This incident response guide distills the best practices we've learned from helping hundreds of teams resolve over 100k incidents. You'll learn key pointers to help you build your incident response plan, from preparation, handling, to post-incident actions.
What is an Incident?
At the broadest level, an incident is defined as an “unexpected event that disrupts business operational processes or reduces the quality of a service.” You may wish to adjust or refine this definition based on your organization’s specific circumstances.
{{subscribe-form}}
Phases of Response
The incident response lifecycle spans beyond identifying and resolving the problem. We look at incidents holistically across the following phases:
1. Prepare
This is the ongoing work of maintaining and improving your incident response process and preventing incidents by ensuring that systems, applications, and data handling processes are sufficiently secure and reliable. This includes:
- Tabletop scenarios to talk through response strategies
- Red team exercises and other incident simulations
- Security awareness training for employees
- Developing and documenting incident response playbooks and practices
- Establishing on-call rotations for incident response teams
- Other activities related to building a healthy incident response culture.
Setting Up On Call Rotations
In order to quickly and consistently assemble an incident response team when an alert breaks, you’ll need to implement an on-call rotation of responders. This rotation is typically managed through an on-call management tool like Rootly On-Call.
Define On-Call Expectations
Employees should receive clear expectations before entering an on-call rotation. These should outline:
- How quickly they are expected to respond to pages
- What they should do if they receive a page
- The duration of their on-call shifts
- What to do if they become unavailable due to an emergency
Set Up the Schedule
When setting up an on-call schedule, your goal is to ensure there is 24/7 coverage for each on-call role. Response plans should ensure any roles that are required during incidents (for example, Incident Commanders) have an on-call schedule. Depending on your incident response team’s size and preferences, you may choose to opt for shorter, more frequent shifts, or longer, less frequent shifts.
Always have a backup. Life happens, and especially if you implement longer on-call shifts (a week at a time, for example), chances are there will be times that someone can’t get to the page right away. If a page is missed, it will go to the backup responder (also known as the “secondary on call”).
Wellness for On-Call Responders
Working on call can be demanding and difficult. Don’t forget to acknowledge the mental toll of being on call, and provide support where needed. This can include:
- Encouraging regular activity during on-call shifts. As long as they have a phone on them and are prepared to jump into action if needed, there’s no need for people to stay glued to a screen.

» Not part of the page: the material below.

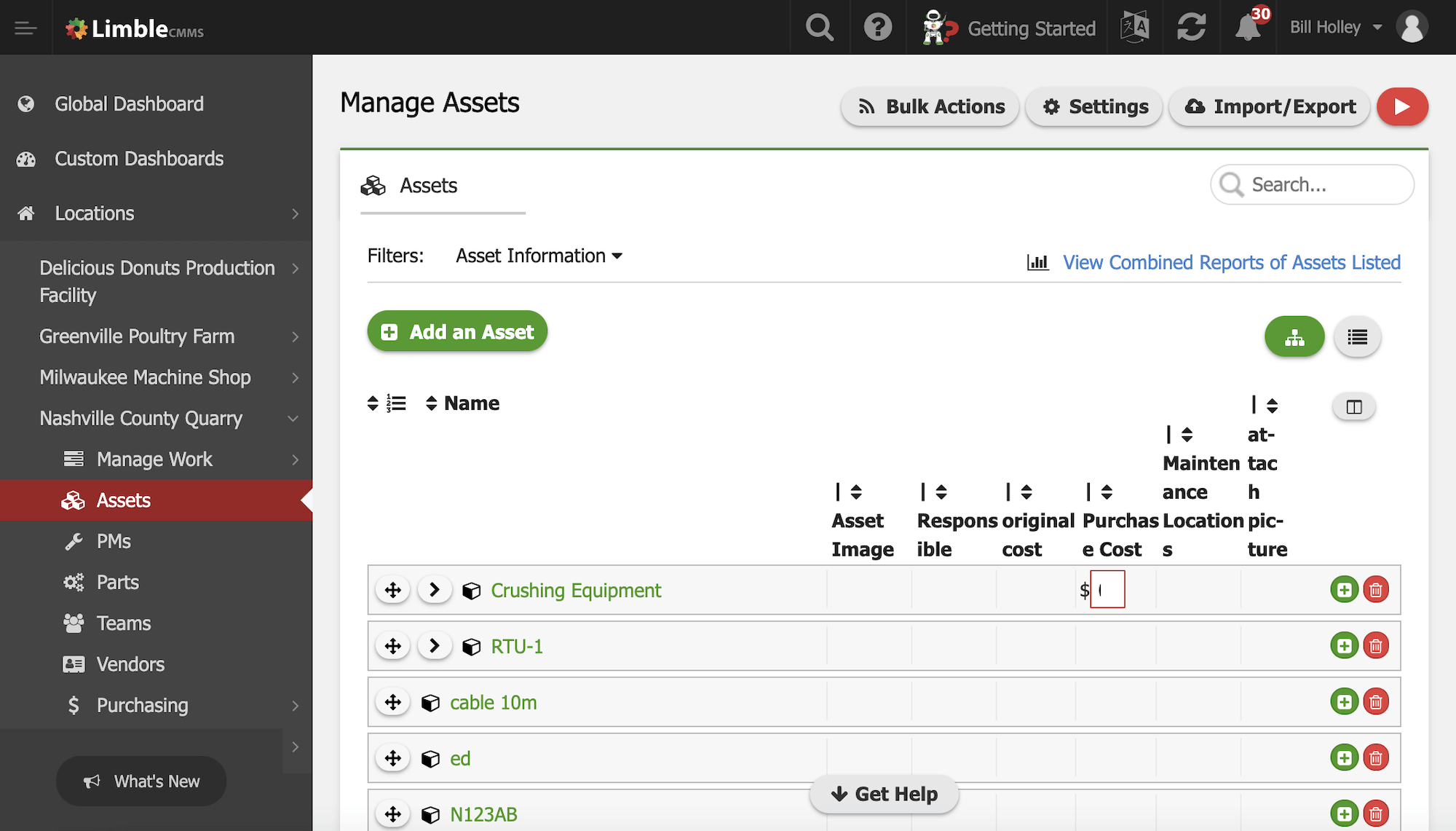Click the Add an Asset button
The image size is (1456, 831).
[x=457, y=331]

- Providing self-care reminders at the beginning of on-call shifts or during on-call training. Sometimes we all need a little nudge to remind ourselves when we need to take a 5 minute walk, grab a snack, etc.
- Leaning on the secondary on-call when needed. They’re there for a reason!
2. Identify
This step in the incident response process is critical. It encompasses the process of discovering, triaging, validating, categorizing, scoping, and prioritizing suspected incidents. Incidents may be identified through various methods, including:
- Observability dashboard alerts
- Customer reports
- Internal reports
Once an incident is identified, the on-call responder should start a Slack channel and note the following information pertaining to the incident:
- Title: The name that will be used to refer to the incident and its Slack channel.

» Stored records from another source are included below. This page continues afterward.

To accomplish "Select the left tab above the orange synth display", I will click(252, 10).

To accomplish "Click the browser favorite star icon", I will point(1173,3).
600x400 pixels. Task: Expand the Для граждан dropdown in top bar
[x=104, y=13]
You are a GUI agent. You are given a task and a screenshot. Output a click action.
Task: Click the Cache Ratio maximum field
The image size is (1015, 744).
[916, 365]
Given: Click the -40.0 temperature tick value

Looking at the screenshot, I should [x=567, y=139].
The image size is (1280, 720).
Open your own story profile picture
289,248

- Commander: The incident commander on-call who will be responsible for managing the incident.
- Severity: Describes how severe the incident’s impact is based on predefined criteria.

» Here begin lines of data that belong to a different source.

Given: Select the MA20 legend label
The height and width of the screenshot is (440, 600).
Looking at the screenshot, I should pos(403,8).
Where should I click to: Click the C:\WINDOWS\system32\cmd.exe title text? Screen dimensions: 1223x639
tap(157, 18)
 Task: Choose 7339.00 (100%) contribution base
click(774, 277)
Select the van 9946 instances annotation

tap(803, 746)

- Description: A brief description of the problem and its impact.
- Private or Public: Public incidents are visible to anyone in your organization’s Slack, Private incidents require a private Slack channel and are only accessible to those within the response group. In most cases, you should default to Public incidents. However, if an incident may constitute a data breach or litigation risk, handle it privately to minimize exposure.
Assigning Severity
Severity levels are a categorization of the level of impact an incident has on the business. An incident severity level should be assigned as soon as an incident is confirmed. Severity may change as the incident unfolds. When unsure between two severity options, default to the higher option and downgrade if needed. This should be a relatively quick assessment by the Commander, not a prolonged conversation.
SEV 0 or Critical or P0
Failures that are catastrophic in nature such as security breaches or a complete outage that makes your product unavailable for the target audience. It completely brings the business to standstill and may lead to loss of revenue and/or reputation.
SEV 1 or Major or P1
Issues that cause partial or complete outages on the product, have workarounds or impact only a subset of customers.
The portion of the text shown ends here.